Available data:

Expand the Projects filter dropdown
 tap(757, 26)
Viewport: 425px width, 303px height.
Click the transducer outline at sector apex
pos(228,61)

Task to carry out:
From the first line through the last, give the data above again exactly.

Answer to this task:
Expand the Projects filter dropdown
 tap(757, 26)
Viewport: 425px width, 303px height.
Click the transducer outline at sector apex
pos(228,61)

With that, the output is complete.